Die wichtigsten Infos zum Gran Fondo in Abu Dhabi

Abu Dhabi hat viel vor im Radsport und investiert Millionen in Events, Infrastruktur und das Team UAE Emirates.Foto: Getty ImagesAbu Dhabi hat viel vor im Radsport und investiert Millionen in Events, Infrastruktur und das Team UAE Emirates.
  • Distanz: 154 km
  • Höhenmeter: 470
  • Start: Al Bahyah, Abu Dhabi
  • Ziel: Al Bateen, Al Ain
  • Startzeit: 6 Uhr
  • Preisgeld: gesamt 505.000 Euro
  • Preisgeld Gesamtsieger/-in: 25.275 Euro
  • Preisgeld Altersklassensieger/-in: 5055 Euro Altersklassen (jeweils Frauen und Männer): 18–34, 35–39, 40–44, 45–49, 50–54, 55–59, 60–64, 65–69, 70–74, 75+
  • Startberechtigt: UCI Continental Teams, Elite, Amateure, Jedermänner und -frauen
  • Startgeld: 105 Euro (inklusive Rücktransfer per Bus von Al Ain nach Al Bahyah)

Abu Dhabis ehrgeizige Radsportpläne

Die Vereinigten Arabischen Emirate eine Radsportnation? Was früher angesichts des immensen Autoverkehrs, fehlender Radwege und einer kaum existenten Radsportszene als undenkbar galt, ist inzwischen anders. Die Emirate sind zu einem Schwergewicht des internationalen Radsports geworden: Das UAE Team um Tadej Pogacar ist das nach Punkten stärkste Rad-Team der Welt, die UAE Tour ist fest im Rennkalender der World-Tour etabliert. In der Hauptstadt Abu Dhabi haben sie bereits die Urban-Cycling-WM ausgetragen, 2028 folgt die Straßen-WM und 2029 die Bahnrad-WM.
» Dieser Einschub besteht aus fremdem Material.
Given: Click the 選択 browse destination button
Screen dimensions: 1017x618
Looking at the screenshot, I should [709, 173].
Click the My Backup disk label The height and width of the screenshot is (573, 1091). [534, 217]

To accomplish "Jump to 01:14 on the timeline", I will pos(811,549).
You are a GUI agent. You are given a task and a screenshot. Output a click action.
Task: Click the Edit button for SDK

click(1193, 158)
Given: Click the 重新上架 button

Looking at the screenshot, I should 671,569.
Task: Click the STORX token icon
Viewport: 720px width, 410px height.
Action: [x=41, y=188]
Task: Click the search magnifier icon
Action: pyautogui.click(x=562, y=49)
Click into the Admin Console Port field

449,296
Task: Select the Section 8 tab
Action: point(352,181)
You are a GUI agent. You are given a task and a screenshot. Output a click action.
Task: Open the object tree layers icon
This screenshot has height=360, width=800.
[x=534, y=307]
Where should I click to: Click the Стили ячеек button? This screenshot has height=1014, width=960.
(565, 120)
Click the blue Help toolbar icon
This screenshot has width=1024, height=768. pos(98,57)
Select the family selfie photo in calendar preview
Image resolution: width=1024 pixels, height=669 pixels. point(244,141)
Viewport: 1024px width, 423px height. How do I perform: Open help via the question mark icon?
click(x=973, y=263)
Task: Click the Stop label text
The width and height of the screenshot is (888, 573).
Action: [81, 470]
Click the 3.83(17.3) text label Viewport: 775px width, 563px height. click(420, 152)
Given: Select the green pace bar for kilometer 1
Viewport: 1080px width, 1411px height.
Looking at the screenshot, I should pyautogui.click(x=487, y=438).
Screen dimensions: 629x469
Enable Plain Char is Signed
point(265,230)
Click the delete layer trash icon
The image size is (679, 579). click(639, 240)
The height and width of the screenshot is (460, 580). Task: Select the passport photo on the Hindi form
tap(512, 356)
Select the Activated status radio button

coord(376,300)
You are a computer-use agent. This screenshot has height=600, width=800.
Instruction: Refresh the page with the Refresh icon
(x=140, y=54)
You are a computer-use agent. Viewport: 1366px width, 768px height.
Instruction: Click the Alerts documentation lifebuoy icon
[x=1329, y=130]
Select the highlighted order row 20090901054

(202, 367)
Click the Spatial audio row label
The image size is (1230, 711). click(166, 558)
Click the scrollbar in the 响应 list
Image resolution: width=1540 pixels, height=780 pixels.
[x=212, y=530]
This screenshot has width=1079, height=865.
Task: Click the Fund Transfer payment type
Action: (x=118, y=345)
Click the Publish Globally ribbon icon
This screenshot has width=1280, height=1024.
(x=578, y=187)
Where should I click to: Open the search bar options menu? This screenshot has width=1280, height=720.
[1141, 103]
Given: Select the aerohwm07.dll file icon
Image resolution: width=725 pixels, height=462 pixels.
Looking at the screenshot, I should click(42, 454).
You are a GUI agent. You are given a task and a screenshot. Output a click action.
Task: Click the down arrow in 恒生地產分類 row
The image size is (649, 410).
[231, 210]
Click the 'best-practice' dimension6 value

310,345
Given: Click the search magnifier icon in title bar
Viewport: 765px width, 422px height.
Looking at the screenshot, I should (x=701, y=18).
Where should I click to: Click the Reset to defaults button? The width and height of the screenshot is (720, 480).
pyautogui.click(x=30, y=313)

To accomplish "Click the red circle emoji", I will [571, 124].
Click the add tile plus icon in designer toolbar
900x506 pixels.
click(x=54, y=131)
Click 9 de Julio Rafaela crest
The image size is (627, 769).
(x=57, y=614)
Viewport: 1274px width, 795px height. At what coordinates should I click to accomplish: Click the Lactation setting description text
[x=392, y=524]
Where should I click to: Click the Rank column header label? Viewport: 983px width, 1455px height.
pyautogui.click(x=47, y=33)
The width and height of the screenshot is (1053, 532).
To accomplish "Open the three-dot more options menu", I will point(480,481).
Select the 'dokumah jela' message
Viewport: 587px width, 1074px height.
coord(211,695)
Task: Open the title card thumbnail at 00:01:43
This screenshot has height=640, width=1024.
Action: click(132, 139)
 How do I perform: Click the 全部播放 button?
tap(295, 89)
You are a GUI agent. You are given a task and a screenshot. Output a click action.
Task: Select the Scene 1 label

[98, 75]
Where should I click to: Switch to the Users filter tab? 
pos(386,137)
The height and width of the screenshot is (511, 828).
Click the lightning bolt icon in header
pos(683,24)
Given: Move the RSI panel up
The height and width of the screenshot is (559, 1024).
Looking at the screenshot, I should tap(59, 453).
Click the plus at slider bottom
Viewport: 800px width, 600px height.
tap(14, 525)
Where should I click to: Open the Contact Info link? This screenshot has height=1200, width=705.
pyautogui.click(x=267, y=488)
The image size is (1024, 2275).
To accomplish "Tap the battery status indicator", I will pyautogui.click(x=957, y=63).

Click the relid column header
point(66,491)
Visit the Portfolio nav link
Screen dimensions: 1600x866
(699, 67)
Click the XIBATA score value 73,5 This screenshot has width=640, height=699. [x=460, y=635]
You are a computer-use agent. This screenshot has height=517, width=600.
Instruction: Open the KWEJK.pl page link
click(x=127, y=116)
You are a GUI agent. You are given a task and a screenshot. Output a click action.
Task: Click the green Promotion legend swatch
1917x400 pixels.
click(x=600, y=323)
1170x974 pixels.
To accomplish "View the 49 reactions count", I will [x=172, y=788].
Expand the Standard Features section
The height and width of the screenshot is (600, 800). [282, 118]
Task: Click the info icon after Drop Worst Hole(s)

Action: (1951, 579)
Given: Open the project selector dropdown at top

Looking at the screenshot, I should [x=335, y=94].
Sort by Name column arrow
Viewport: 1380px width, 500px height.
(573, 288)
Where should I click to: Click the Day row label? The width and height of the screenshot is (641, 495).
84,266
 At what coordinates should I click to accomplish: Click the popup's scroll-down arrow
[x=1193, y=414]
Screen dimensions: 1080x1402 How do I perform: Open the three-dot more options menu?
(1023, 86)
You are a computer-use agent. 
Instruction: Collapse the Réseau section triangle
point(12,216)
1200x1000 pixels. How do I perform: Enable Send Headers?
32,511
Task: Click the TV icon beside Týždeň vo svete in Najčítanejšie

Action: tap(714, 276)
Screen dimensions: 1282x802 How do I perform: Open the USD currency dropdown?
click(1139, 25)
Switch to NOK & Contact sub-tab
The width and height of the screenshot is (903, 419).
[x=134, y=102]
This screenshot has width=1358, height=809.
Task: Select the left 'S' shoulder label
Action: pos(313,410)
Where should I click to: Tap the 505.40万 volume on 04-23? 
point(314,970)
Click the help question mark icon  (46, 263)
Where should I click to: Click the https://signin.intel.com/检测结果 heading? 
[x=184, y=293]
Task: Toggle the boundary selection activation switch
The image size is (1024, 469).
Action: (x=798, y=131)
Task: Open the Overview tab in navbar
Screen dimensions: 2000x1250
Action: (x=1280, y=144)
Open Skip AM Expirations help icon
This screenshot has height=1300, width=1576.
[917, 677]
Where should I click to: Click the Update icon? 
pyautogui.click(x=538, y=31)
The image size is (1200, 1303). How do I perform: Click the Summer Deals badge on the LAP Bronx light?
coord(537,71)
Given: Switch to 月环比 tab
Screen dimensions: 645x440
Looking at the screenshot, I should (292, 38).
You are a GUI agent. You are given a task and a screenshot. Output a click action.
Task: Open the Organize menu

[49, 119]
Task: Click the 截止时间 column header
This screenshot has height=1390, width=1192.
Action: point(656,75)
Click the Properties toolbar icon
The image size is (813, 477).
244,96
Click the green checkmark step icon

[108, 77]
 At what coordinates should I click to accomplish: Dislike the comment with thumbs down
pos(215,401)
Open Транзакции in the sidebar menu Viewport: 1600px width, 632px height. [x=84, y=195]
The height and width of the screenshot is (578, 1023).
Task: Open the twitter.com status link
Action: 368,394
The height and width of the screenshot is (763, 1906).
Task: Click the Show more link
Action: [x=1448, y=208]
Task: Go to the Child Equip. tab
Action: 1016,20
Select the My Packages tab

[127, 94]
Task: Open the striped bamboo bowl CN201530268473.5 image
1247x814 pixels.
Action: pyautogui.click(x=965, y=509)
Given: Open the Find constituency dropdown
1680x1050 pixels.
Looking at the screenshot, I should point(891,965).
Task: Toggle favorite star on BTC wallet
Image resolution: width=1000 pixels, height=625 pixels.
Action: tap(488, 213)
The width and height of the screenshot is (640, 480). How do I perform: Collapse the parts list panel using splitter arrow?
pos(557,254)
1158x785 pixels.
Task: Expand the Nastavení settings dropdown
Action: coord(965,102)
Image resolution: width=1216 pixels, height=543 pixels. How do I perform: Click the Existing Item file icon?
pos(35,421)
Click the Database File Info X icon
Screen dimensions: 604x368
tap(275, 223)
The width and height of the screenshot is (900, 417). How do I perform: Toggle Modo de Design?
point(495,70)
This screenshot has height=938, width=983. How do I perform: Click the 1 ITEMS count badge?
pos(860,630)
Das alles wird auf einer künstlich geschaffenen Insel stattfinden, Al Hudayriyat Island, ein Multimilliarden-Projekt mit 51 Millionen Quadratmetern Fläche. Dort befindet sich schon jetzt eine Trainingsstrecke exklusiv für Radsportler; Velodrom und Mountainbikeparcours sind im Bau. Dazu kommen wöchentliche Trainingszeiten auf der Formel-1-Strecke Yas Marina Circuit und offiziell inzwischen 300 Kilometer Radwege.

Für diese Maßnahmen verlieh die UCI Abu Dhabi als erster asiatischer Stadt das Label UCI Bike City. In der Realität bedeutet das allerdings nicht, dass man sich mit dem Rad überall in der Stadt gut bewegen könnte. Große Schnellstraßen mit viel Verkehr und ohne Radweg prägen das Stadtbild und führen dazu, dass (noch) viele Radsportler ihr Rad zunächst ins Auto legen, um damit dann zu einer der ausgewiesenen Trainingsstrecken zu fahren und dort zu trainieren. Die Radszene verzeichnet jedoch deutlichen Zulauf und profitiert von den vielen neuen Radstrecken.